Here, the jury was instructed as follows:
in this case the defendant is charged with the crime of resisting and obstructing a police officer who was performing her duties. To prove this charge the prosecutor must prove each of the following two elements beyond a reasonable doubt: First, that the defendant resisted or obstructed or opposed a police officer for Emmett Township; to wit, Deb Novar. Obstruct includes the use or threatened use of physical interference or force or a knowing failure to comply with a lawful command. The defendant must have actually resisted by what he said or did, but physical violence is not necessary.
Second, that the defendant knew or had reason to know that the person the defendant resisted, obstructed, and/or opposed was a police officer performing her duties at the time.
These instructions were consistent with the law at the time of the trial, before Moreno was decided. See Corr, 287 Mich.App at 503. However, after Moreno, consistent with the common-law rule, the “prosecution must establish that the officers' actions were lawful” as an element of resisting and obstructing a police officer under MCL 750.81d. Moreno, 491 Mich. at 51–52. “[T]he long-recognized principle in Michigan caselaw [is] that questions of law in criminal cases are for the trial judge to decide, whereas questions of fact are for the jury.” People v. Jones, 301 Mich.App 566, 573; 837 NW2d 7 (2013). However, “the lawfulness of an arrest is a question of law to be decided by the trial court unless the lawfulness of the arrest is an element of a criminal offense in which case it becomes a question of fact for the jury.” Id. at 574, citing Dalton, 155 Mich.App at 598.

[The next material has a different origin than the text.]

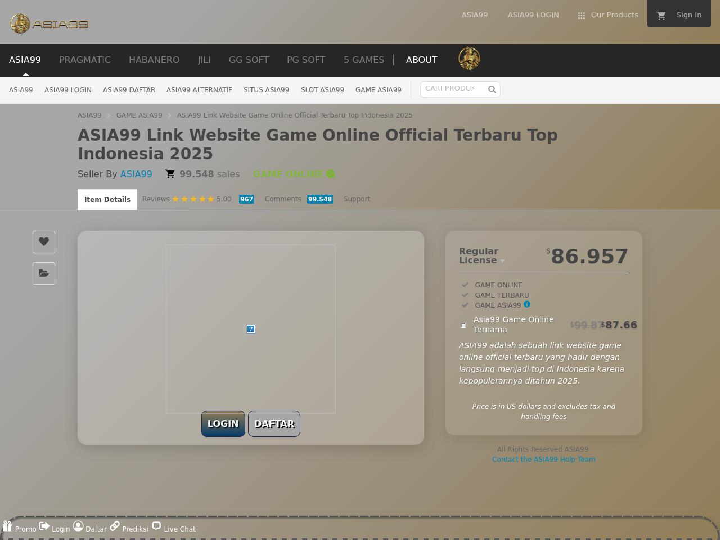Tick the Asia99 Game Online Ternama checkbox

[x=464, y=325]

As discussed, the lawfulness of Novar's actions is an element of the charged crime and therefore a question of fact for the jury. The jury was not instructed that it should determine whether Novar's actions were lawful or how to do so. Because the jury was not instructed as to all three elements of the offense of resisting and obstructing a police officer according to Moreno, and defendant has the right to a properly instructed jury, Mills, 450 Mich. at 80–81, we remand for a new trial.
Because we agree with defendant that the jury was not properly instructed, and thus, reversal is required, it is unnecessary for this Court to consider the alternative grounds for a new trial presented by defendant.

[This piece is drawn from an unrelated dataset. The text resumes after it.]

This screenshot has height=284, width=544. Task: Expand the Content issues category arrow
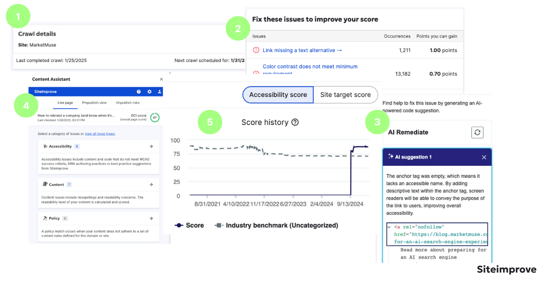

Reversed and remanded for a new trial. We do not retain jurisdiction.
1. This Court considered the retroactive application of Moreno in City of Westland v. Kodlowski, 298 Mich.App 647, 653; 828 NW2d 67 (2012), but our Supreme Court vacated that portion of the opinion because probable cause existed to effectuate the defendant's arrest (facts the defendant admitted); the retroactive effect of the new rule in Moreno was not before this Court in Kodlowski. –––– Mich. –––––; 837 NW2d 285 (2013).
2. In our view, whether reasonable suspicion existed turns on whether Novar believed defendant lived at the apartment complex. The evidence presented at trial regarding this issue was not undisputed. Although Novar testified that, on the landing, both defendant and Brian said they did not live at the apartment complex, defendant testified that he had no such encounter with Novar on the landing, and that instead, he was already inside the apartment when she entered the building.